The efforts at the clinic underscore Gov. Ralph Northam’s efforts to reach herd immunity, which he says would happen when at least 70% to 75% of the population, including some children, are vaccinated. Northam said he expects to begin vaccinating children ages 12 and older this summer, if ongoing clinical trials are successful.
Hanover resident Ted Rubis watched Wednesday as his two oldest children, Anastasia, 17, and Christos, 16, were vaccinated. As a pharmacist, he was vaccinated early.
“They want to get back to life as normal,” he said of his kids.
With a bandage on her shoulder, Anastasia Rubis agreed. She said she misses things like basketball tournaments, camps and after-school and church activities.
The shot itself “felt like a normal shot,” she said. “I’ve been really excited — I just feel like it’s the next step towards getting back to a normal life ... and everything that’s fun.”
The clinic recently received a $50,000 grant from the Episcopal Churches of Hanover County’s Frances Edmonia Newman Fund. That fund, established by Hanover resident Walter Newman in 1926 and named for his mother, started out as The Hanover Tubercular Fund because it was originally intended to help with medical needs of Hanover residents with tuberculosis.
The Board of Supervisors officially acknowledged the grant at its board meeting earlier this month. The money was given specifically to Hanover’s fire and EMS department, which oversees daily clinic operations.
The fund’s name may have changed over the years, but the mission to help Hanover residents with medical issues didn’t, said the Rev. Chris Miller of Immanuel Episcopal Church in the Old Church area on the county’s eastern side.
COVID-19 is the dominant public health crisis in modern times, Miller said, so it’s only fitting that some of the fund money be used to support efforts to fight a pandemic that affects all Hanover residents, and particularly to help the county with “all of the unanticipated costs of running a clinic no one planned to run.”
In addition to Immanuel Episcopal, the group has seven other Episcopal churches: All Souls, Calvary, Church of Our Saviour, Creator, The Fork Church, St. James the Less and St. Paul’s.
Fire/EMS Chief Jethro Piland said no one knew last year that the county would be opening a vaccination clinic in 2021, which means funding that had been earmarked for other things — including money from his department — were used.
The $50,000 has gone a long way toward restoring money that was used to get the clinic up and running in January. The building, a former grocery store, needed some HVAC and other maintenance work, and funding also was used to get basic equipment, from tables and chairs to clipboards.
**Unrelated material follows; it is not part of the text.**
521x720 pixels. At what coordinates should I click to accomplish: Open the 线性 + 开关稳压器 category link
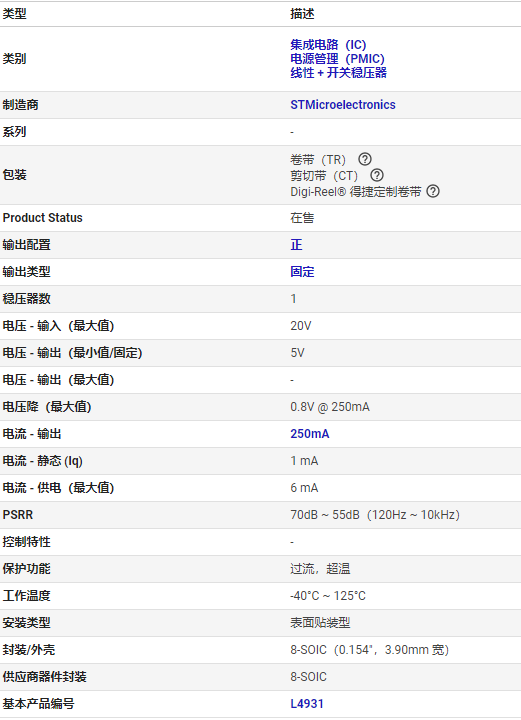coord(338,73)
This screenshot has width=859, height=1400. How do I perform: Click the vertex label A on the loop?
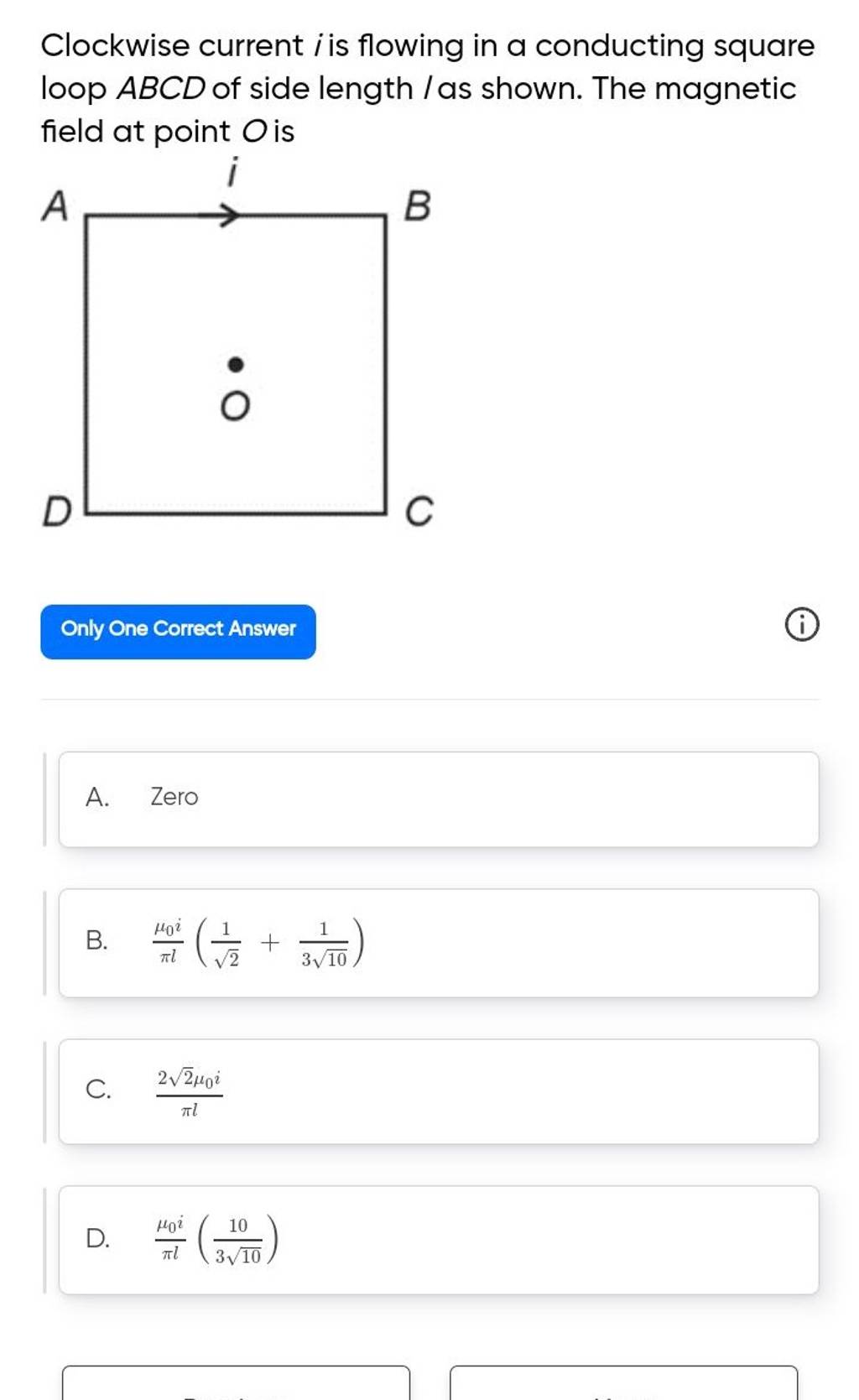pyautogui.click(x=56, y=206)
Piland called the church leaders “rock stars,” noting that within both leadership groups — the churches and the county — the missions aligned.
“Here is a family who set up a fund for the citizens of Hanover” who suffered from respiratory disease, Piland said about the Newman family. Even though it’s COVID-19 and not tuberculosis, “this is what this grant is designed to do, [and] it helped us get our feet under us and get us moving.”